**What the exercise asks:**
For the entries below, the result should be an exact transcription of the lines from the one with "The width and height of the screenshot is (1366, 768)." up to and including the one with "The image size is (1568, 426).", and only those.

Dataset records
--- START ---
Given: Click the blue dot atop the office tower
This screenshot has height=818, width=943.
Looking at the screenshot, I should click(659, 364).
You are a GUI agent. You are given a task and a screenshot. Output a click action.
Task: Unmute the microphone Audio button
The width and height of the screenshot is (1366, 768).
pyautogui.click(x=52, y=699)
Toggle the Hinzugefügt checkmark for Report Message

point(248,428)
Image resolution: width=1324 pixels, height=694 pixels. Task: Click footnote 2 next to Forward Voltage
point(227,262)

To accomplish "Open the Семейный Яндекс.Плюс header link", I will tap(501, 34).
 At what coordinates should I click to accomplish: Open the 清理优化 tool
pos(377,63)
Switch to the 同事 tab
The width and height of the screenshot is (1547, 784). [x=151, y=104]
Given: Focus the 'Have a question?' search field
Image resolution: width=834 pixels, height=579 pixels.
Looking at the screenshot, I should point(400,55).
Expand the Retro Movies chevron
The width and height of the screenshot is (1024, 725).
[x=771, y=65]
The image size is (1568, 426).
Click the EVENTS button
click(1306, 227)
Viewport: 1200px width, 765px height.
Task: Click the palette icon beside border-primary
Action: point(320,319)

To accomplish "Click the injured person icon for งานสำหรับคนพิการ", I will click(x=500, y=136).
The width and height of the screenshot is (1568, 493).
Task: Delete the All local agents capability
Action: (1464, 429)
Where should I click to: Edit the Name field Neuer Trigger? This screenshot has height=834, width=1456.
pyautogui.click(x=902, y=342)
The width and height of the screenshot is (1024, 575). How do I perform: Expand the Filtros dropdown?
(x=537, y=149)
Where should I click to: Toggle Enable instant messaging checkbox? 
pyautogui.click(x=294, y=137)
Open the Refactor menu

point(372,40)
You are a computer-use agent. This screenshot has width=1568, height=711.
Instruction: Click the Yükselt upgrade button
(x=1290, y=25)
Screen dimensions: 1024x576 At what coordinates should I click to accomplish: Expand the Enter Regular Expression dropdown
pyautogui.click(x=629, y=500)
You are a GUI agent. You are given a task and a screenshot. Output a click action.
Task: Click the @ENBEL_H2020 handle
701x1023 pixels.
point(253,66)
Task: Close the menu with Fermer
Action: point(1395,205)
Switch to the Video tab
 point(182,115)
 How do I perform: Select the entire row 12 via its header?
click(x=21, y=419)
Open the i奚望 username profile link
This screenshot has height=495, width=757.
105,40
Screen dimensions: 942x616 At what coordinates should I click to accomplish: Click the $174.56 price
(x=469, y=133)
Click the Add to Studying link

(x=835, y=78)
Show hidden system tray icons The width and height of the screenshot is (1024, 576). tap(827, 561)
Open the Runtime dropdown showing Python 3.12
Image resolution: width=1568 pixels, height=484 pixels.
--- END ---
**Answer area:**
The width and height of the screenshot is (1366, 768).
pyautogui.click(x=52, y=699)
Toggle the Hinzugefügt checkmark for Report Message

point(248,428)
Image resolution: width=1324 pixels, height=694 pixels. Task: Click footnote 2 next to Forward Voltage
point(227,262)

To accomplish "Open the Семейный Яндекс.Плюс header link", I will tap(501, 34).
 At what coordinates should I click to accomplish: Open the 清理优化 tool
pos(377,63)
Switch to the 同事 tab
The width and height of the screenshot is (1547, 784). [x=151, y=104]
Given: Focus the 'Have a question?' search field
Image resolution: width=834 pixels, height=579 pixels.
Looking at the screenshot, I should point(400,55).
Expand the Retro Movies chevron
The width and height of the screenshot is (1024, 725).
[x=771, y=65]
The image size is (1568, 426).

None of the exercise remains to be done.